Publication year - 2019
Publication title -
new phytologist
Language(s) - English
Resource type - Journals
SCImago Journal Rank - 3.742
H-Index - 244
eISSN - 1469-8137
pISSN - 0028-646X
DOI - 10.1111/nph.16042
Subject(s) - desiccation , biology , eucalyptus , vapour pressure deficit , eucalyptus camaldulensis , environmental science , ecology , desiccation tolerance , botany , transpiration , photosynthesis
Summary Catastrophic failure of the water transport pathway in trees is a principal mechanism of mortality during extreme drought.

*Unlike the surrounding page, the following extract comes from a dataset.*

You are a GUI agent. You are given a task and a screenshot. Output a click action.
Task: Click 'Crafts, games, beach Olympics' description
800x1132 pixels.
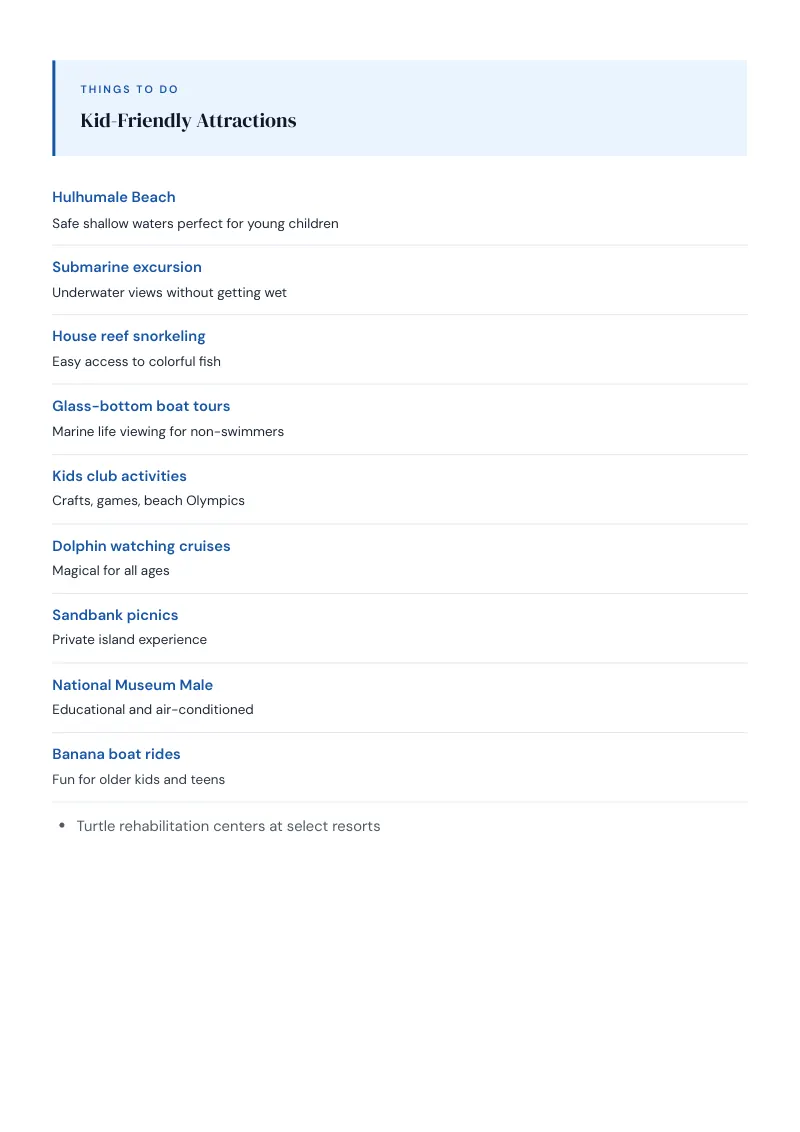(148, 501)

To be able to predict the probability of mortality at an individual and landscape scale we need knowledge of the time for plants to reach critical levels of hydraulic failure. We grew plants of eight species of Eucalyptus originating from contrasting climates before allowing a subset to dehydrate. We tested whether a trait‐based model of time to plant desiccation t crit , from stomatal closure g s90 to a critical level of hydraulic dysfunction Ψ crit is consistent with observed dry‐down times. Plant desiccation time varied among species, ranging from 96.2 to 332 h at a vapour‐pressure deficit of 1 kPa, and was highly predictable using the t crit model in conjunction with a leaf shedding function. Plant desiccation time was longest in species with high cavitation resistance, strong vulnerability segmentation, wide stomatal‐hydraulic safety, and a high ratio of total plant water content to leaf area. Knowledge of t crit in combination with water‐use traits that influence stomatal closure could significantly increase our ability to predict the timing of drought‐induced mortality at tree and forest scales.